A young artificial intelligence startup has used an AI system to crack four previously unsolved mathematical problems, offering a striking glimpse into how machine reasoning is beginning to reshape advanced research.
The breakthrough centers on a company called Axiom, cofounded by mathematician Carina Hong. One of the most notable results involves a conjecture that had resisted proof for years. Mathematicians Dawei Chen and Quentin Gendron originally proposed the idea after running into a mysterious number theory formula they could not justify. Their work remained incomplete, framed as a conjecture rather than a theorem.
Years later, Chen tried unsuccessfully to solve the problem with help from ChatGPT. The turning point came after a chance conversation at a math conference, where Chen mentioned the issue to Ken Ono. Ono had recently joined Axiom after leaving the University of Virginia. By the next morning, Ono returned with a solution generated by Axiom’s AI system, called AxiomProver.
The system did more than fill in missing steps. It identified a connection to a numerical phenomenon studied in the 19th century, something human experts had overlooked. It then constructed and verified a complete proof, which Chen and Ono later posted to the arXiv preprint server. For Chen, the experience was transformative, saying the solution came together naturally once the AI revealed the missing link.
This result is just one of several. Axiom says its system has recently solved multiple open problems across different areas of mathematics. One proof tackles Fel’s Conjecture, a problem involving algebraic structures known as syzygies, with roots tracing back to formulas written by Srinivasa Ramanujan more than a century ago. In that case, AxiomProver developed the entire proof on its own, from start to finish.
Another proof addresses probabilistic dead ends in number theory, while a fourth draws on mathematical tools first developed to solve Fermat’s Last Theorem. None of these problems carry million dollar prizes, but all had resisted expert attention for years.
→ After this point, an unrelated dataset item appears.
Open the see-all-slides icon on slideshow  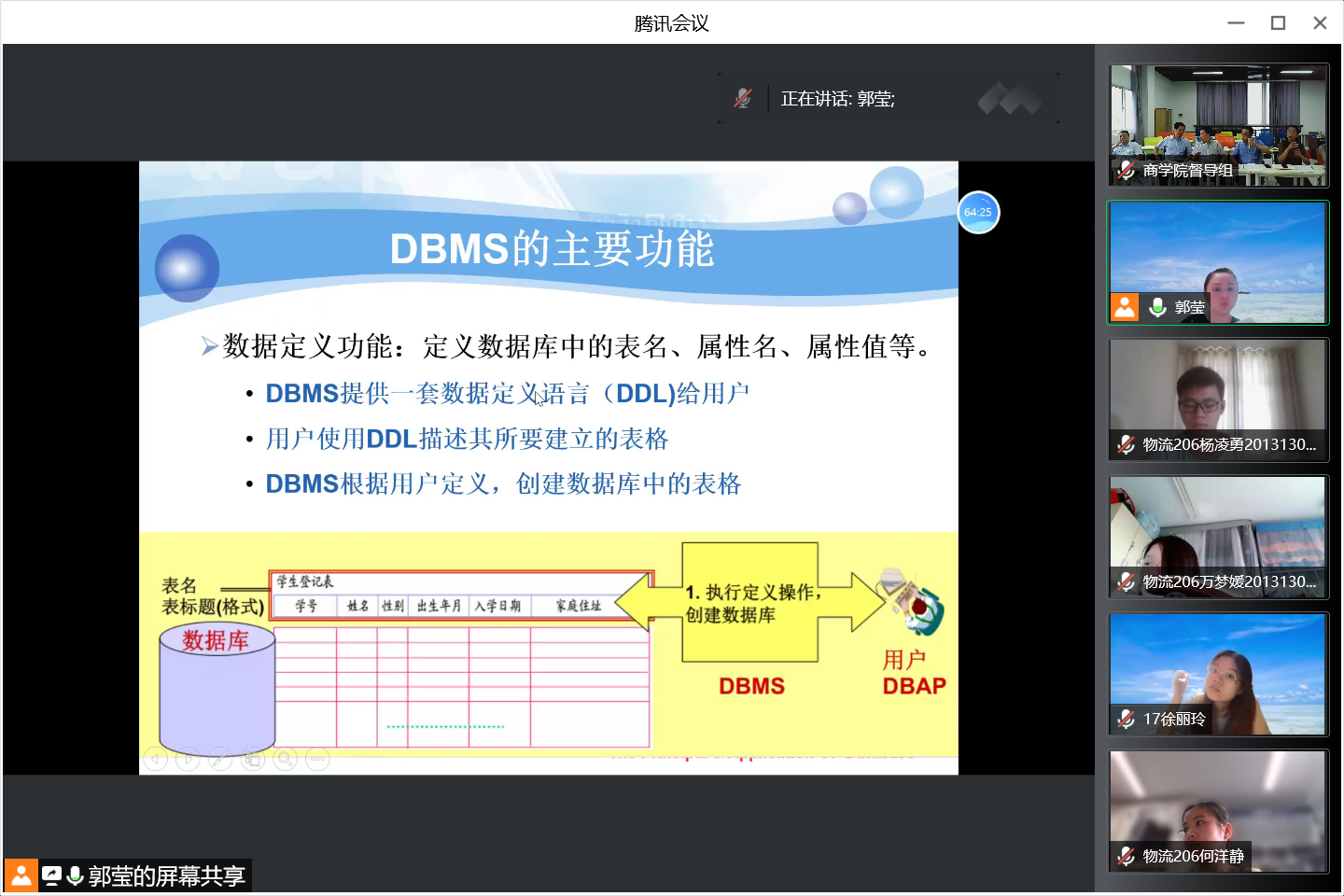253,760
What sets Axiom’s approach apart is its use of a formal mathematical language called Lean, which allows the AI not only to reason creatively but also to rigorously verify each step. That combination moves the system beyond pattern matching or literature search and into genuinely novel discovery.
Experts say the implications extend beyond pure mathematics. Techniques that generate provably correct reasoning could eventually be applied to software verification and cybersecurity, where correctness and reliability are critical.
For mathematicians, the shift feels profound but not threatening. As Chen put it, calculators did not end the need to understand arithmetic. Instead, AI may become an intelligent partner, accelerating discovery and opening new paths that humans alone might never see.